Hate speech review must not reintroduce blasphemy by another name
The United Nations Special Rapporteur on Freedom of Expression, David Kaye, has told the UN General Assembly that there is no ‘heckler’s veto’ in international human rights law. His Report gives conclusions and recommendations for how States and Companies should approach online hate speech. Some of his key points are:
- Offline human rights protections must also apply to online speech. There should be no special category of online hate speech for which the penalties are higher than offline.
- Human Rights law protects individuals and their right to freedom of expression and opinion. Human Rights law does not protect ideas or beliefs from ridicule, abuse, criticism or other ‘attacks’ seen as offensive. Prohibitions of displays of lack of respect for a religion or other belief systems are incompatible with human rights and in particular the right to freedom of expression.
- A person advocating a minority or even offensive interpretation of a religious tenet or historical event is not to be silenced. This type of expression is to be protected by the State even if the State disagrees with or is offended by the expression.
- Restrictions on the right to freedom of expression must be exceptional, and it is the State that bears the burden of demonstrating their compatibility with human rights law.
As part of reviewing the legislation on hate speech, the Department of Justice and Equality is consulting the public about how Ireland’s law in this area can be improved. The consultation is part of the review of the Prohibition of Incitement to Hatred Act 1989.
A year after the people of Ireland voted to remove the offence of blasphemy from our Constitution, the Minister for Justice & Equality, Charlie Flanagan, must ensure that the review does not reintroduce blasphemy by another name.

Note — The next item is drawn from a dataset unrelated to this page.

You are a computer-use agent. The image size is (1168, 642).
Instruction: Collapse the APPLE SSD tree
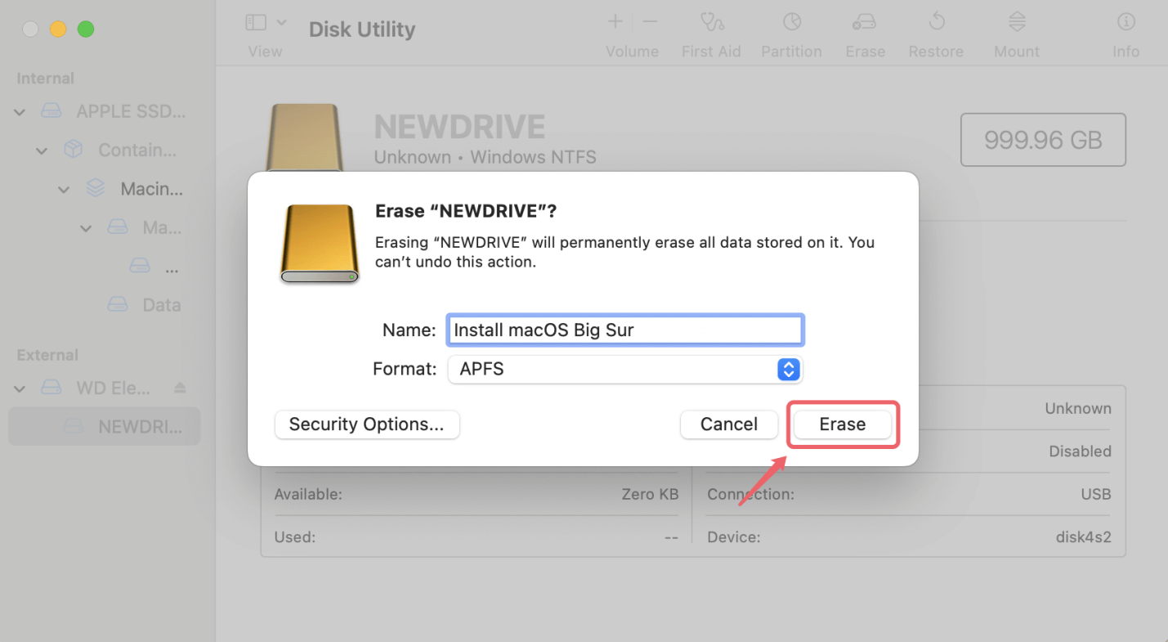(18, 112)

Any change to our law on hate speech should protect people not beliefs, should ensure the compatibility of human rights such as freedom of conscience, religion and belief with the right to freedom of expression.
In a world of rising calls for limits on ‘hate speech,’ international human rights law provides standards to govern State and company approaches to online expression. The United Nations Special rapporteur’s report explains how those standards provide a framework for governments considering regulatory options and companies determining how to respect human rights online.
The report begins with an introduction to the international legal framework, focusing on UN treaties and the leading interpretations of provisions related to what is colloquially called ‘hate speech’. It then highlights key State obligations and addresses how company content moderation may respect the human rights of users and the public.
The report concludes with recommendations for States and companies. The recommendation section begins:
“International human rights law should be understood as a critical framework for the protection and respect of human rights when combatting hateful, offensive, dangerous or disfavoured speech. Online ‘hate speech’, the broad category of expression described in this report, can result in deleterious outcomes.
When the phrase is abused, it can provide ill-intentioned States with a tool to punish and restrict speech that is entirely legitimate and even necessary in rights-respecting societies.
But some kinds of expression can cause real harm. It can intimidate vulnerable communities into silence, particularly when it involves advocacy of hatred that constitutes incitement to hostility, discrimination, or violence. Left unchecked and viral, it can create an environment that undermines public debate and can harm even those who are not users of the subject platform.
It is thus important that States and companies address the problems of hate speech with a determination to protect those at risk of being silenced and to promote open and rigorous debate on even the most sensitive issues in the public interest.”